Kaos Yayınları 11. Yılında
Kaos Yayınları 1994 yılında kuruldu. Bugüne kadar anarşizmin temel yapıtları ağırlıkta olmak üzere yirmiye yakın anarşist kitap ve broşür yayımlamış bulunuyor. Bir komünist arkadaşımıza, bundan beş altı yıl önce, İngiltere’deki Freedom Press’in Kropotkin tarafından kurulduğunu ve 120 yıldır faaliyette olduğunu söylediğimizde çok şaşırmıştı. Meğer, anarşistlerin tuttukları hiçbir işin sonunu getirmediklerini, bir iki yayın yaptıktan sonra canları sıkılarak çekip gittiklerini sanırmış. Anarşistlerin yüz yirmi yıllık sebatı karşısında nasıl şaşırdığı bugün gibi gözümüzün önündedir.
Elbette Freedom Press’le kıyaslanamaz ama, Kaos Yayınları da, ülkedeki anarşizm tarihinin kısalığı gözününe alındığında bir başka anarşist sebatın ürünüdür. Bir itirafta bulunalım, biz bu sebatı beklemiyorduk. Daha doğrusu, Türkiye’nin piyasa ilişkilerine esir olmuş yayın hayatına bakıp, içimizden, “hele onlar da biraz para kazansınlar, ne olacaklarını görürüz” diyorduk. Para kazanmadılar. Daha doğrusu para kazanmak istemediler. İyi de ettiler. Onların istediği, anarşist yayınları karınca kararınca okuyucuya aktarmaktı. Bunu yaptılar. Kolay iş değildir piyasa ilişkilerine direnmek, para ilişkilerinin dışında kalmayı başarıp bir davada sebat edebilmek. Bunun yapılabileceğini kanıtladılar.
Kaos’daki yoldaşlarla geçmişte birçok anlaşmazlıklarımız oldu. Hâlâ da var. Bunda tuhaf olan bir şey de yok. Tuhaf olan, bu anlaşmazlıkların iğvasına ve dünyevi hırslarımıza kapılıp, onların davaya bağlılıklarını ve sebatkârlıklarını görmemek olurdu. Kaos, kaotik bir dünyaya karşı direnen uyumun fırtınasıdır. Nice on yıllara sevgili yoldaşlar…

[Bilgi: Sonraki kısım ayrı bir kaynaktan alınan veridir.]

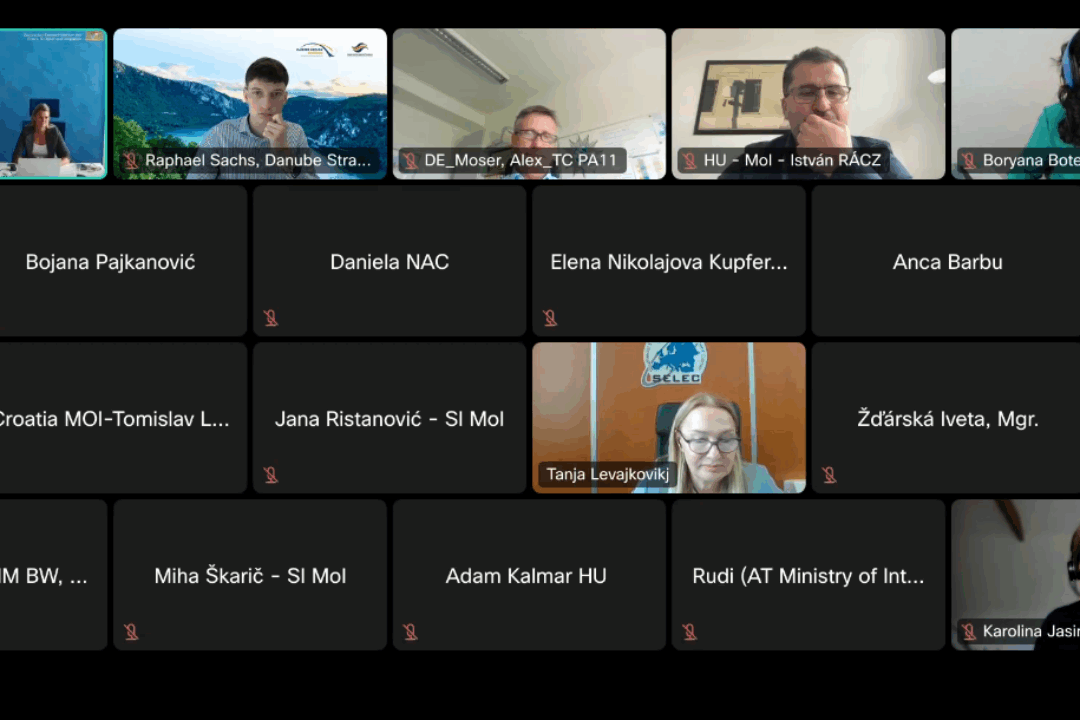Select Tanja Levajkovikj's video tile
Viewport: 1080px width, 720px height.
(669, 418)
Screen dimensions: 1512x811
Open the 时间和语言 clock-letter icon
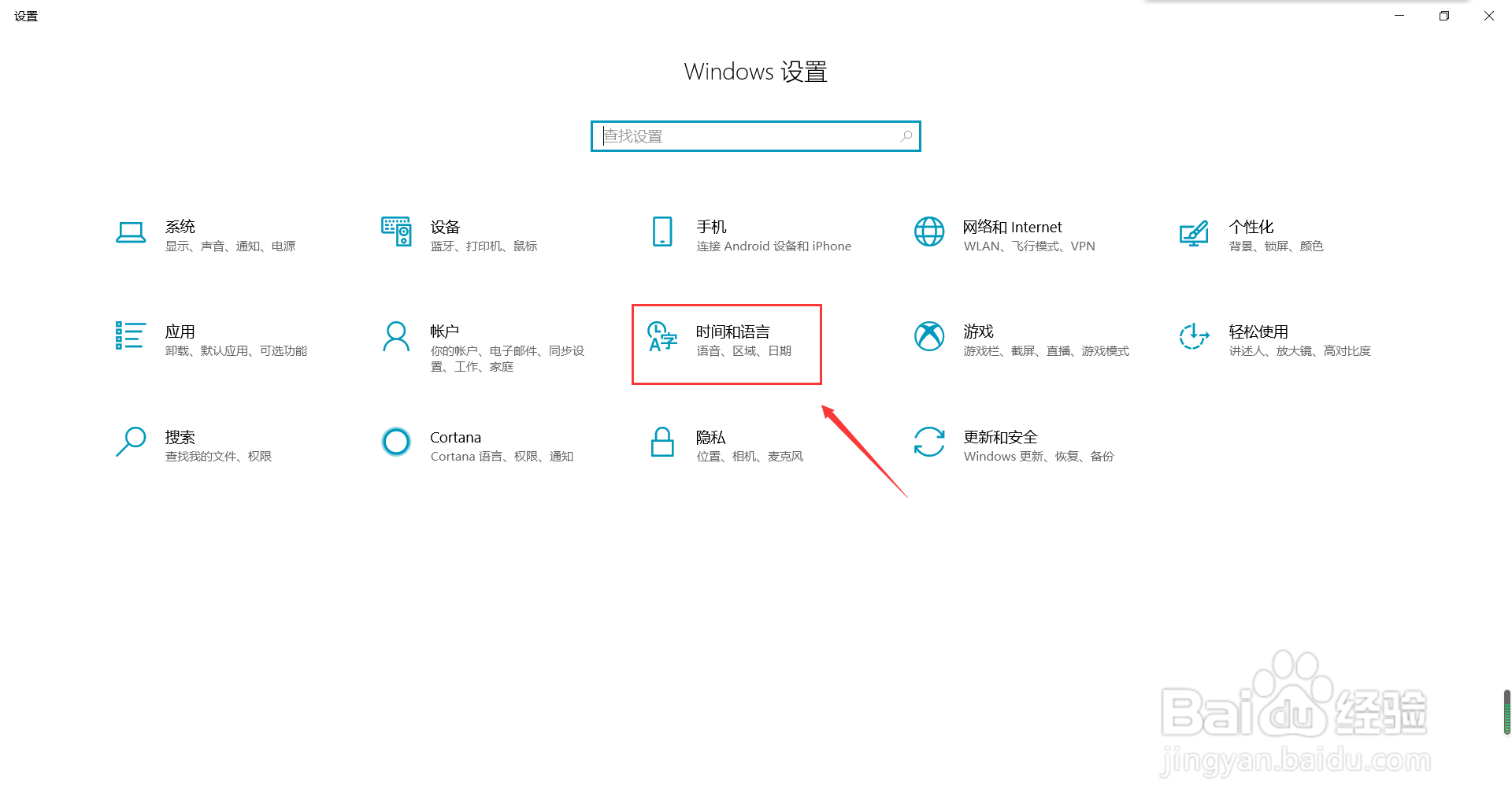coord(662,336)
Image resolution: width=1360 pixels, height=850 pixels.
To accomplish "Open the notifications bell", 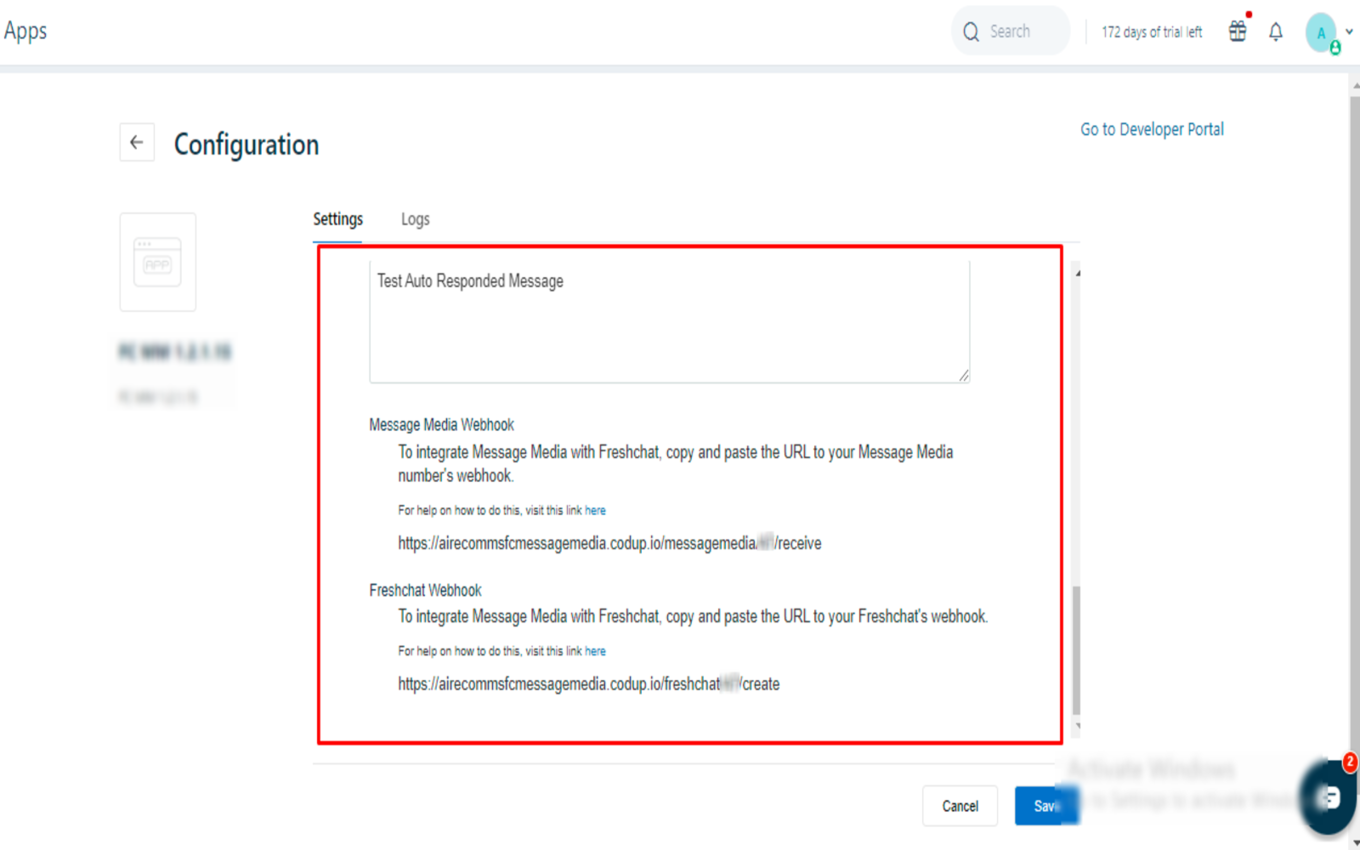I will click(1276, 31).
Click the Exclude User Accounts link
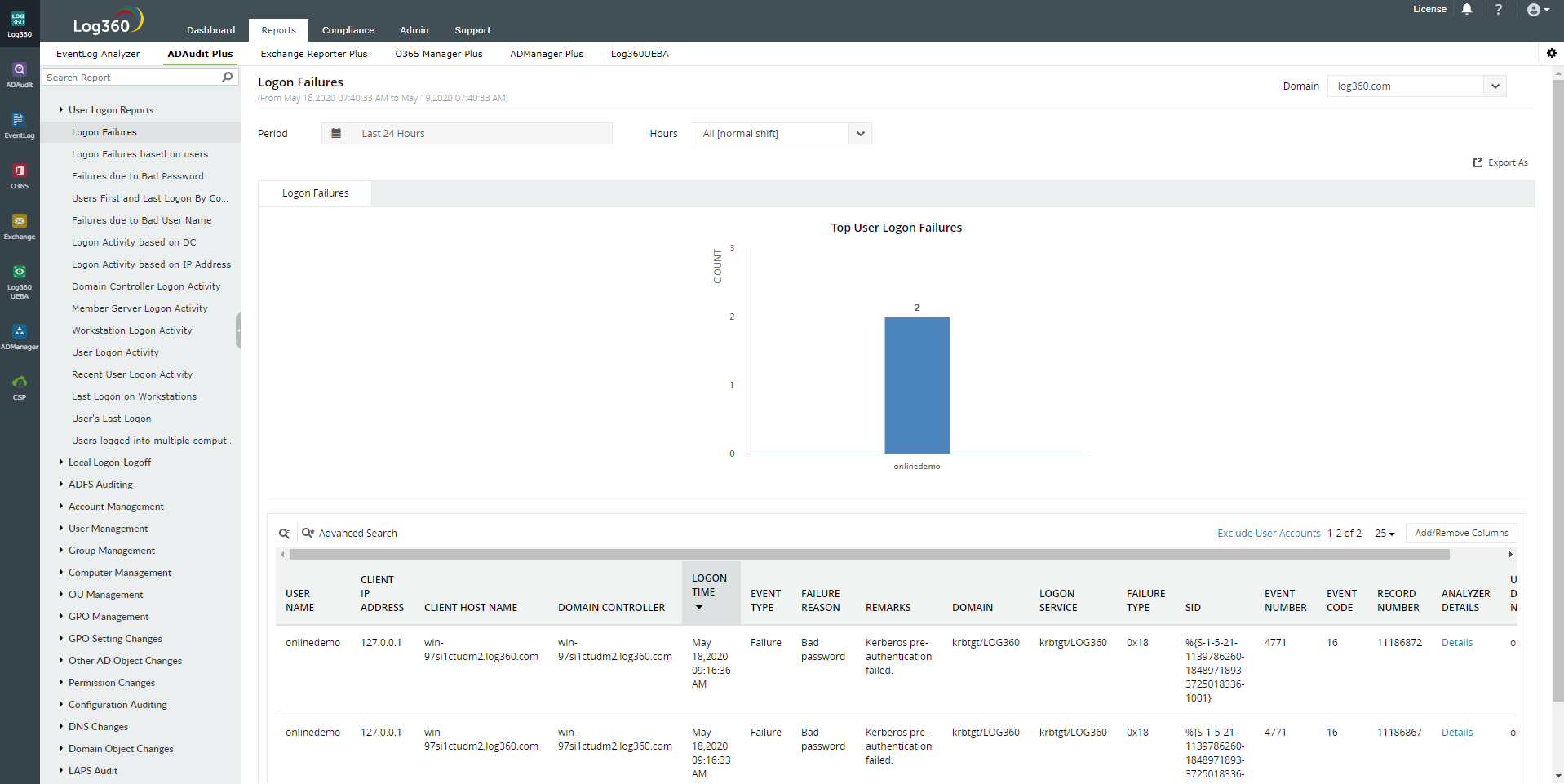Screen dimensions: 1564x784 tap(1269, 534)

[1]* 1934 yılının aralık ayında, Stalin’in o gün SBKP içindeki en önemli rakibi olarak görülen Moskova Parti Sekreteri Kirov, hâlâ delillerle kanıtlanamamış olmasına rağmen kesin bir şekilde söylenebilir ki, Stalin’in gizli polis örgütünün ajanlarınca öldürülmüş ve bunun ardından Stalin, bu olayı bahane ederek, yüz binlerce insanın hayatına malolan parti içindeki büyük temizliklere başlamıştır.